From the line with "Pendants (18, 1792)" through the line with "झारखंड (770, 19)", repeat the entries verbatim, both end lines included, and add nothing.
═════ EXTRACTED ENTRIES
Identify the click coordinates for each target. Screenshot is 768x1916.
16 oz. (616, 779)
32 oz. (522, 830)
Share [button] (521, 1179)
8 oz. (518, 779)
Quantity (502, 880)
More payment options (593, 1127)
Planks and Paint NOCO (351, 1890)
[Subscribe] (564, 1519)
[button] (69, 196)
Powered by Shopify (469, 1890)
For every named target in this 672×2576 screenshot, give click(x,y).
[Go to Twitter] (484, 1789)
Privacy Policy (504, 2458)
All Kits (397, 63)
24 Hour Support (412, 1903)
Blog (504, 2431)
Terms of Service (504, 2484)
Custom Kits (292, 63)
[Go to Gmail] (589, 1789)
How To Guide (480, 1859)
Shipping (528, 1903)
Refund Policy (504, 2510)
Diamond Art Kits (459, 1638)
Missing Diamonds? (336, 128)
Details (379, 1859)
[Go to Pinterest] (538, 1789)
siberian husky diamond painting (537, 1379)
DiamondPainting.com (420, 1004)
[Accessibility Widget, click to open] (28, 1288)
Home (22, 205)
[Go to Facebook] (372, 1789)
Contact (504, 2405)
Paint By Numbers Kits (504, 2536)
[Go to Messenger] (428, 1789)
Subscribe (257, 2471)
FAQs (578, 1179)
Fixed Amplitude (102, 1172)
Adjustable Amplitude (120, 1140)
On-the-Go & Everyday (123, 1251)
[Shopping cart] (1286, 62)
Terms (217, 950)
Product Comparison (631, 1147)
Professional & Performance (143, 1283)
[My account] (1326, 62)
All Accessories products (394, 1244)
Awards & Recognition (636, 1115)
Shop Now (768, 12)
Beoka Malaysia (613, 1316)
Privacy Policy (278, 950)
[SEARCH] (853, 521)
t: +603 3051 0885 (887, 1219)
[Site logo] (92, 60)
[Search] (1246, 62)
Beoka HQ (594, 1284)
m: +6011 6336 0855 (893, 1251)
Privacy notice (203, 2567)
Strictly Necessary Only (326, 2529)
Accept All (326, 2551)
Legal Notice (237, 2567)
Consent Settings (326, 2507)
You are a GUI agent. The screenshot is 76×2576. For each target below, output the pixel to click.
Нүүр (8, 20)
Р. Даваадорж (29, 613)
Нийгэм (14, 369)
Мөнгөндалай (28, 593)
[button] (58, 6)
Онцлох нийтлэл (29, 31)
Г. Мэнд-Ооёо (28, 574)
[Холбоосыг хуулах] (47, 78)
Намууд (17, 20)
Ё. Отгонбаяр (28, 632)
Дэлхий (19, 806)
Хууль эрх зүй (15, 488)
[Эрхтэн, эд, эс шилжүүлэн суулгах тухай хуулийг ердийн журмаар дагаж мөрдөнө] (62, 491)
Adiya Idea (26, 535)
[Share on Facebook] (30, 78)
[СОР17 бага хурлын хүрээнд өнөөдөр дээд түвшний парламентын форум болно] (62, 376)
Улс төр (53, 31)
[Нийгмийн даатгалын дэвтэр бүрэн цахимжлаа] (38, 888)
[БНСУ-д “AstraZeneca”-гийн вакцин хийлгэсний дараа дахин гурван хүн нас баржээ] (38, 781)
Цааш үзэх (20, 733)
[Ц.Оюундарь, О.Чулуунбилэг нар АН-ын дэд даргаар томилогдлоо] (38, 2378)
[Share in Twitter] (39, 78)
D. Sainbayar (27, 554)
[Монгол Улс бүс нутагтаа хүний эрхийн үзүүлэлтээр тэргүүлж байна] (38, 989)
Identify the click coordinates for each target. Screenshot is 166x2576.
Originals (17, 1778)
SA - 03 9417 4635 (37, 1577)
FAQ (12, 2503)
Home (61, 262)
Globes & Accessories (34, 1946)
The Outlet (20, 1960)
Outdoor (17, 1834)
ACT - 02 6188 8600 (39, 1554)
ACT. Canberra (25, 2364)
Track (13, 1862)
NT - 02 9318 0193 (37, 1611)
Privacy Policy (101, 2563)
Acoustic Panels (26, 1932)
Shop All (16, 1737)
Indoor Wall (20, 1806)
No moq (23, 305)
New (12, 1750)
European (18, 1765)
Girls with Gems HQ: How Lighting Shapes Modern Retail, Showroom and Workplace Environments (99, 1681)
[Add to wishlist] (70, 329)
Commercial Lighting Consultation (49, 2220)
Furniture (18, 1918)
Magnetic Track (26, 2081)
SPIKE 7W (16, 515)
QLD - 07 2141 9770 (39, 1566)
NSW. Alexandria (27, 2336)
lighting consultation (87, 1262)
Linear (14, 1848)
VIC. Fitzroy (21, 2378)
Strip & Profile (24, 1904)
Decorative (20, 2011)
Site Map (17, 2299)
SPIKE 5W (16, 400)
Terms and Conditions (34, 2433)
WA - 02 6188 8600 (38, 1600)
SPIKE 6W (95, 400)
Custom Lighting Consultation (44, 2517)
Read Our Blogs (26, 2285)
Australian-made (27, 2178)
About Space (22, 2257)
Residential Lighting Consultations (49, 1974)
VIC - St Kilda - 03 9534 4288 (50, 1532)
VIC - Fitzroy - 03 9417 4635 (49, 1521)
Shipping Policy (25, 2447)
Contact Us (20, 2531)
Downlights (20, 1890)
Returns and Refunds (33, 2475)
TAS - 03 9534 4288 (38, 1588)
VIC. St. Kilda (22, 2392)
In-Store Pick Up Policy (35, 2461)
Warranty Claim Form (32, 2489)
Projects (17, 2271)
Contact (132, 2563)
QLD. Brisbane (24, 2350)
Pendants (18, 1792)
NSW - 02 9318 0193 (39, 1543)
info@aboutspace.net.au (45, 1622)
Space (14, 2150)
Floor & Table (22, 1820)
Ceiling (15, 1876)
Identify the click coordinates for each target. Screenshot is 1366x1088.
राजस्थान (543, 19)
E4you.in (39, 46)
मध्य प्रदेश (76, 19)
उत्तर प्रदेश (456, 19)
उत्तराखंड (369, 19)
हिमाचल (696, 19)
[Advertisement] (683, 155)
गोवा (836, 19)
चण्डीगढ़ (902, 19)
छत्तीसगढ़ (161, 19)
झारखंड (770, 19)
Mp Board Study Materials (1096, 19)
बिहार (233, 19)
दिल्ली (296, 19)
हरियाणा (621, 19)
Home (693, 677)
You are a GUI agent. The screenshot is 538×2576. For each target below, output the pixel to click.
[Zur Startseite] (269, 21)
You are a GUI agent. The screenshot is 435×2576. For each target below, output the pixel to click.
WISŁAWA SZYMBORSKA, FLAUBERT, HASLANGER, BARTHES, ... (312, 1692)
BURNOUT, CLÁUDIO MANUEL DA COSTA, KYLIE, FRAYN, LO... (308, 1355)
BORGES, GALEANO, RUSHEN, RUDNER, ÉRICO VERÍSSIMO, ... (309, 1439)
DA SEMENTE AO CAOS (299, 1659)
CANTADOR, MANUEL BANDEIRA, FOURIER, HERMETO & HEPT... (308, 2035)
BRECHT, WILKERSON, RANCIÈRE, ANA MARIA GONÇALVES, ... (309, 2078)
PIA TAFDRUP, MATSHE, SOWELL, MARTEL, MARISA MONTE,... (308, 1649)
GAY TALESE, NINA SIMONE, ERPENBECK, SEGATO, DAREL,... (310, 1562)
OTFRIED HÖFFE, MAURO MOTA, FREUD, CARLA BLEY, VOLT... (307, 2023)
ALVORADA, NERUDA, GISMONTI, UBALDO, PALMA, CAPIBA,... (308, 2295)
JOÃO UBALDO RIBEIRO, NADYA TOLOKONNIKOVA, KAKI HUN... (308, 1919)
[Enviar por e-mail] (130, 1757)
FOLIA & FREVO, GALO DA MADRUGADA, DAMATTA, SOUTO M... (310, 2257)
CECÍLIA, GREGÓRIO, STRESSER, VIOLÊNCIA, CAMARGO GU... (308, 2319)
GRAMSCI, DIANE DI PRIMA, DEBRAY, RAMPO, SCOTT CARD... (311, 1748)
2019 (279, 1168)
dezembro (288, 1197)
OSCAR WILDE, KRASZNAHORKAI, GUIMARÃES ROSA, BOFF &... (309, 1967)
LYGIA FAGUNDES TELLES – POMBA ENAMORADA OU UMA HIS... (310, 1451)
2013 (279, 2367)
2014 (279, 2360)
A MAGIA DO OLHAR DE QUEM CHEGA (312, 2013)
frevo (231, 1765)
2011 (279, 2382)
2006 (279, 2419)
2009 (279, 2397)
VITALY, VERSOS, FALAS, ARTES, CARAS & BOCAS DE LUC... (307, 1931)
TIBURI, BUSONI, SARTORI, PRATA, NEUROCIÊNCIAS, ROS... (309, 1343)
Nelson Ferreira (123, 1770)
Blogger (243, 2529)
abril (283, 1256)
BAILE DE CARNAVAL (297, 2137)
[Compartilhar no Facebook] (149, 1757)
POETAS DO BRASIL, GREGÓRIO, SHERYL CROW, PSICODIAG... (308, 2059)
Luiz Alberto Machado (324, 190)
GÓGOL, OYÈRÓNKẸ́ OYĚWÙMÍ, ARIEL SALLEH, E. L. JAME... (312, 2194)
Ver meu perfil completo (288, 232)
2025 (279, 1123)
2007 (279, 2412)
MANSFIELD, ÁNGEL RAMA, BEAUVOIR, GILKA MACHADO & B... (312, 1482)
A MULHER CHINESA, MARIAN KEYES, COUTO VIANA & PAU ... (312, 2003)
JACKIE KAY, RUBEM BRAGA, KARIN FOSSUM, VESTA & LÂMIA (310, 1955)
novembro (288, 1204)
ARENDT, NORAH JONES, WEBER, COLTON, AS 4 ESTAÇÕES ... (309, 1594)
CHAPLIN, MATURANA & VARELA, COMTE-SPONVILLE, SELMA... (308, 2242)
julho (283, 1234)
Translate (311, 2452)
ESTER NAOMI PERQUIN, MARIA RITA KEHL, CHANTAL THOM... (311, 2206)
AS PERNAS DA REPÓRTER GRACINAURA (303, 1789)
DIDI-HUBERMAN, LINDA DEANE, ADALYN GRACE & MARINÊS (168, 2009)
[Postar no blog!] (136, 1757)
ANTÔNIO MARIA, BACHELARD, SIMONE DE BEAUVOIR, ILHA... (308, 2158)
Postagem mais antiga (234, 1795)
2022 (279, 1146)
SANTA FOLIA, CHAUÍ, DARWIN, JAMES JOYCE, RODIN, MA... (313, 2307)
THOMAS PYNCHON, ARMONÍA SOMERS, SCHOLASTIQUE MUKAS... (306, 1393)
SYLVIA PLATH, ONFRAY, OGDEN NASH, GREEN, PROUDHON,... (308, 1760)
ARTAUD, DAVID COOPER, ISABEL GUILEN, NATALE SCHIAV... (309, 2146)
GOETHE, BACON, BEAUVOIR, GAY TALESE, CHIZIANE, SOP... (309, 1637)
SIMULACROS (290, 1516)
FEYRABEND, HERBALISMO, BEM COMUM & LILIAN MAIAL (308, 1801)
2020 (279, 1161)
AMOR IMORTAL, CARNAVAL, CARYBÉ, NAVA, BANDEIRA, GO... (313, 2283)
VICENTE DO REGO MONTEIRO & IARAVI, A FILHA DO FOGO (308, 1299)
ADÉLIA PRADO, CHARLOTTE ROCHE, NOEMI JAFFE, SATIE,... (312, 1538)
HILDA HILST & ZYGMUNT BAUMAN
══════════
ANSWER SECTION
Pendants (18, 1792)
NSW - 02 9318 0193 (39, 1543)
info@aboutspace.net.au (45, 1622)
Space (14, 2150)
Floor & Table (22, 1820)
Ceiling (15, 1876)
Identify the click coordinates for each target. Screenshot is 1366x1088.
राजस्थान (543, 19)
E4you.in (39, 46)
मध्य प्रदेश (76, 19)
उत्तर प्रदेश (456, 19)
उत्तराखंड (369, 19)
हिमाचल (696, 19)
[Advertisement] (683, 155)
गोवा (836, 19)
चण्डीगढ़ (902, 19)
छत्तीसगढ़ (161, 19)
झारखंड (770, 19)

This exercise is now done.